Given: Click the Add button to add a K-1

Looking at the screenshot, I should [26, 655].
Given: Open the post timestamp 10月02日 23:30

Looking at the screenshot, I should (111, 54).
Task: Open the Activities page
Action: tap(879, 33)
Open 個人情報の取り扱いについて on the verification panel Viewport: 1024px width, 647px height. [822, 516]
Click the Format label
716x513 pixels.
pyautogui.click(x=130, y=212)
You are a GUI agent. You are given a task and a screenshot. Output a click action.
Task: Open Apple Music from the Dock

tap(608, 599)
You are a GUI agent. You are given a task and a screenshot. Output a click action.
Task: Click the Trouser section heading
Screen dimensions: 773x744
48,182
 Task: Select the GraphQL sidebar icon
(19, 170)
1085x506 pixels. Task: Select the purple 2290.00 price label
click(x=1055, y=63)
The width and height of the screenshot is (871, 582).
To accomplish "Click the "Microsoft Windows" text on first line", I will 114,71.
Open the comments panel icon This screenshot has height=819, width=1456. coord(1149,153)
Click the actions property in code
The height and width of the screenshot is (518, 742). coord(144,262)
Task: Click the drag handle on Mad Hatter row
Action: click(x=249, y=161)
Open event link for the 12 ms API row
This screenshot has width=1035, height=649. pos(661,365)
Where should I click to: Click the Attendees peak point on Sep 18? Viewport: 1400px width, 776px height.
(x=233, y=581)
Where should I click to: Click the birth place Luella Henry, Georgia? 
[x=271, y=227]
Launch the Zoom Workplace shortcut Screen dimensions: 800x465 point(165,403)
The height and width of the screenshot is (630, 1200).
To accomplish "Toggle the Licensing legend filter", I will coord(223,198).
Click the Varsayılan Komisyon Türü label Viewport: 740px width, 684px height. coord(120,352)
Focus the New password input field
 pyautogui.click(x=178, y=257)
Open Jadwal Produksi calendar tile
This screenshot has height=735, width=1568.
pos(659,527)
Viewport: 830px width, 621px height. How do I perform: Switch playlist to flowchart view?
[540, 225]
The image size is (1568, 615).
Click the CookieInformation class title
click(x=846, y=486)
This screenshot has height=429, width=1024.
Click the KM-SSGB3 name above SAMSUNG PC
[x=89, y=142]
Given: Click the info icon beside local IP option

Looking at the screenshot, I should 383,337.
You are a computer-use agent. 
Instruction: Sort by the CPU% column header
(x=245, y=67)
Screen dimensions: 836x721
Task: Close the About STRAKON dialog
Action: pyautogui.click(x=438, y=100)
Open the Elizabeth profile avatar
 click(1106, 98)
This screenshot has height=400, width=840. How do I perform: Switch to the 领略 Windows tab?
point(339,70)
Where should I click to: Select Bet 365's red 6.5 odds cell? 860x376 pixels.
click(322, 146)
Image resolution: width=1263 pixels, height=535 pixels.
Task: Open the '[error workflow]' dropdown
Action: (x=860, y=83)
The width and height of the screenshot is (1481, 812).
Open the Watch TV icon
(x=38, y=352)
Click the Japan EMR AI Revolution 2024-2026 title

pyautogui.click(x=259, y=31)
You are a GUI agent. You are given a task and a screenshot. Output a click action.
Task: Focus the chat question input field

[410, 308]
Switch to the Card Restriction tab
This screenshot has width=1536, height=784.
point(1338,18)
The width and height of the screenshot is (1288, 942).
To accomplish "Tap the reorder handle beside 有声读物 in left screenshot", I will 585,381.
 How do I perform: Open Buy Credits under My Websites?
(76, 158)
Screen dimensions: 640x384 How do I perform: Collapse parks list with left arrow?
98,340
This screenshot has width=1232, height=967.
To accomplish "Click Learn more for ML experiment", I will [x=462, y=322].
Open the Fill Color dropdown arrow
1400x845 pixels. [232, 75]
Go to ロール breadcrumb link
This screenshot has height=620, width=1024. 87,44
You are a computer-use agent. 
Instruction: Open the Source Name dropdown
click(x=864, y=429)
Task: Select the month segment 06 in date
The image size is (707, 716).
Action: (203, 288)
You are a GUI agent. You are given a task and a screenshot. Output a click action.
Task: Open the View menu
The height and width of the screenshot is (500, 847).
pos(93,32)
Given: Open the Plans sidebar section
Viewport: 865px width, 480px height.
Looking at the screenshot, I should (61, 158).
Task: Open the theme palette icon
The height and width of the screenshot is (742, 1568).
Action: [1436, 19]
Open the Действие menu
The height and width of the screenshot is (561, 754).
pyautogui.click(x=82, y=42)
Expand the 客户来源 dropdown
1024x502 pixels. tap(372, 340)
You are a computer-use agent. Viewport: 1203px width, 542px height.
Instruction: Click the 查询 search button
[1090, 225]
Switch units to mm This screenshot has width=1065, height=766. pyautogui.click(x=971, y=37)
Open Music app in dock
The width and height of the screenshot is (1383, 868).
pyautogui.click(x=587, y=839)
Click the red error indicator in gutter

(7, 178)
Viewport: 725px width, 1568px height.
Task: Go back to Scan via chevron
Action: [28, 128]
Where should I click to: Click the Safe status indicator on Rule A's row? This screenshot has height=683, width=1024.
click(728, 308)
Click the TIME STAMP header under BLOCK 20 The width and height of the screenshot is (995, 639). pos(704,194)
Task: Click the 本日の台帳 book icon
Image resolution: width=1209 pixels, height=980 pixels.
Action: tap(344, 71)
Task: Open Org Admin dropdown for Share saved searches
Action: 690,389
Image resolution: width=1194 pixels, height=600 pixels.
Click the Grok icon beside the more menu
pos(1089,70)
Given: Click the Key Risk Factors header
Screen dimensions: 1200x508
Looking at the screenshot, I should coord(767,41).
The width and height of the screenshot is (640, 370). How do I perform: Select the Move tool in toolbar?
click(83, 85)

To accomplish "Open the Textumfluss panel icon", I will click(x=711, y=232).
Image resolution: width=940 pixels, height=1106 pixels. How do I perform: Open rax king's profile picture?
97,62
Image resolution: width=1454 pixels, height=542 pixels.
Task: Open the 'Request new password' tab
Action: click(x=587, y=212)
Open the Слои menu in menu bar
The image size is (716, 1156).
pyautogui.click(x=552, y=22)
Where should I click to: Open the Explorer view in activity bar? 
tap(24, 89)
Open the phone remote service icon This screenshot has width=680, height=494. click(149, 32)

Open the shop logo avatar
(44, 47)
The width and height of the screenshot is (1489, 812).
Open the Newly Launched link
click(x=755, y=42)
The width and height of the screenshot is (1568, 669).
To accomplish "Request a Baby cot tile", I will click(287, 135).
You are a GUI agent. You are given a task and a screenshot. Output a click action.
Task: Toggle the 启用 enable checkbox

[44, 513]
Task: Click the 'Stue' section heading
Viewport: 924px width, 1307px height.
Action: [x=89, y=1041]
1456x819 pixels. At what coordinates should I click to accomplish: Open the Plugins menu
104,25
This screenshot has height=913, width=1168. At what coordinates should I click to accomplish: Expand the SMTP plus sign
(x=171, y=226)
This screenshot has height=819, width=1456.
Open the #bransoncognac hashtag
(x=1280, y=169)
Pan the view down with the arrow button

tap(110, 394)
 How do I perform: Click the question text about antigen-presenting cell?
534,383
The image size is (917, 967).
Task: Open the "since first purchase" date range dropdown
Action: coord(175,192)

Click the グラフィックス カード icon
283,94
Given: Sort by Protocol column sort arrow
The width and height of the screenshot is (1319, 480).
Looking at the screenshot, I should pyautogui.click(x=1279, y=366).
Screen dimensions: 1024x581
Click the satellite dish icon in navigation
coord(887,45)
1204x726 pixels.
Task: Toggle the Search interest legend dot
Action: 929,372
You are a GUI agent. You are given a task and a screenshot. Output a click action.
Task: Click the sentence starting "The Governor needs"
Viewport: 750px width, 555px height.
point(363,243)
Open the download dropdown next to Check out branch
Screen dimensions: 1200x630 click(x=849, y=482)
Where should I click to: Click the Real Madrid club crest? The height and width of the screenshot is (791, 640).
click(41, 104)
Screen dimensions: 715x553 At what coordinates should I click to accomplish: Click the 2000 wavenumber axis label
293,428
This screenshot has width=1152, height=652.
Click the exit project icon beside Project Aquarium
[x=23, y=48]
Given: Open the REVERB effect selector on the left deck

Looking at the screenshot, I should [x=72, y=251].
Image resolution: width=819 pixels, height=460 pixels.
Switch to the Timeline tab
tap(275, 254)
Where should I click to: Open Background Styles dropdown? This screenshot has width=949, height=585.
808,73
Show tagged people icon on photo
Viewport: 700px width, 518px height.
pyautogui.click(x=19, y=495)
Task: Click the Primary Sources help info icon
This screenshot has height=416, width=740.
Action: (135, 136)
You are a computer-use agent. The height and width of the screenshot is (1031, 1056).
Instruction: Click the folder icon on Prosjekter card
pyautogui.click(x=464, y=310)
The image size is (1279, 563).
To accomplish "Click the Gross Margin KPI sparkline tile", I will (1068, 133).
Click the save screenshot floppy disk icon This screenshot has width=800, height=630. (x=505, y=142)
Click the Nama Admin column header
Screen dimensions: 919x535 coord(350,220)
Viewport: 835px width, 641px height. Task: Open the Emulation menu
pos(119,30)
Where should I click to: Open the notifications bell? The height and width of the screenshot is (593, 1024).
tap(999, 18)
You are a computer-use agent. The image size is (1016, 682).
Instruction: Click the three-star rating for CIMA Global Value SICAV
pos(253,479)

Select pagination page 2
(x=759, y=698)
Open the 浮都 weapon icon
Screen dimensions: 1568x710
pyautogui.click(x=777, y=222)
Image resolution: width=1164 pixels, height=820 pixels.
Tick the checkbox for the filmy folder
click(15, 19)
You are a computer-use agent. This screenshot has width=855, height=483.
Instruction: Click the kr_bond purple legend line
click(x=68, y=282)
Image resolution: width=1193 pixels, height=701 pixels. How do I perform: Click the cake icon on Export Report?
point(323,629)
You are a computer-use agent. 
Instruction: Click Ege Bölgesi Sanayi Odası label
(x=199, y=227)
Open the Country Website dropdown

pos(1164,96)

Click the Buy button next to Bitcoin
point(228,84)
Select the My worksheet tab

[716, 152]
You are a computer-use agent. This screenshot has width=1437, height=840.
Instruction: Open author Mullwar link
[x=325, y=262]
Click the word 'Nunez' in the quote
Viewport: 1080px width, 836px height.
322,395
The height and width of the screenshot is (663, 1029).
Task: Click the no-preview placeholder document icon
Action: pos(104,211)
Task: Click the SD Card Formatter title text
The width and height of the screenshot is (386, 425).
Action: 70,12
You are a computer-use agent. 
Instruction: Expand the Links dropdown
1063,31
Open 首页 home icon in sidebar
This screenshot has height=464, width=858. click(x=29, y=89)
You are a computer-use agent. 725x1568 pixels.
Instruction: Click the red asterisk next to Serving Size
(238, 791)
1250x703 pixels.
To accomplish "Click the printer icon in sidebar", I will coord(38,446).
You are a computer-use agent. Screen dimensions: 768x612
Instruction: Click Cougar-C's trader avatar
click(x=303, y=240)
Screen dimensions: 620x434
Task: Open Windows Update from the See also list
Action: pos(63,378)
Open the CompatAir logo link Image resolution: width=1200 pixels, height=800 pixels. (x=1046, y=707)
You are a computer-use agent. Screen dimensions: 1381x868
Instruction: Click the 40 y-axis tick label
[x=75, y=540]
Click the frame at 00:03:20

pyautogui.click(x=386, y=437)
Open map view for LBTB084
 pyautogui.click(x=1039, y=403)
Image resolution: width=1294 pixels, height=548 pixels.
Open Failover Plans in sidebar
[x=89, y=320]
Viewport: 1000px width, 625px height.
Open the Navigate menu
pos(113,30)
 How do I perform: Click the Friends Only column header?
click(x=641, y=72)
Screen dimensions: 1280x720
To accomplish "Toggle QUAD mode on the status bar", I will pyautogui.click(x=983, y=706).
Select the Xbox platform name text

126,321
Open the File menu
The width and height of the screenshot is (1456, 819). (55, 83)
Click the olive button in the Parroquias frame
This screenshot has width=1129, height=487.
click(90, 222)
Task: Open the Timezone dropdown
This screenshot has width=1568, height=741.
───
EXERCISE DESCRIPTION —
What lines above hold the word "panel"? List them all.

ANSWER TO THIS PROBLEM —
Open 個人情報の取り扱いについて on the verification panel Viewport: 1024px width, 647px height. [822, 516]
Open the comments panel icon This screenshot has height=819, width=1456. coord(1149,153)
To accomplish "Open the Textumfluss panel icon", I will click(x=711, y=232).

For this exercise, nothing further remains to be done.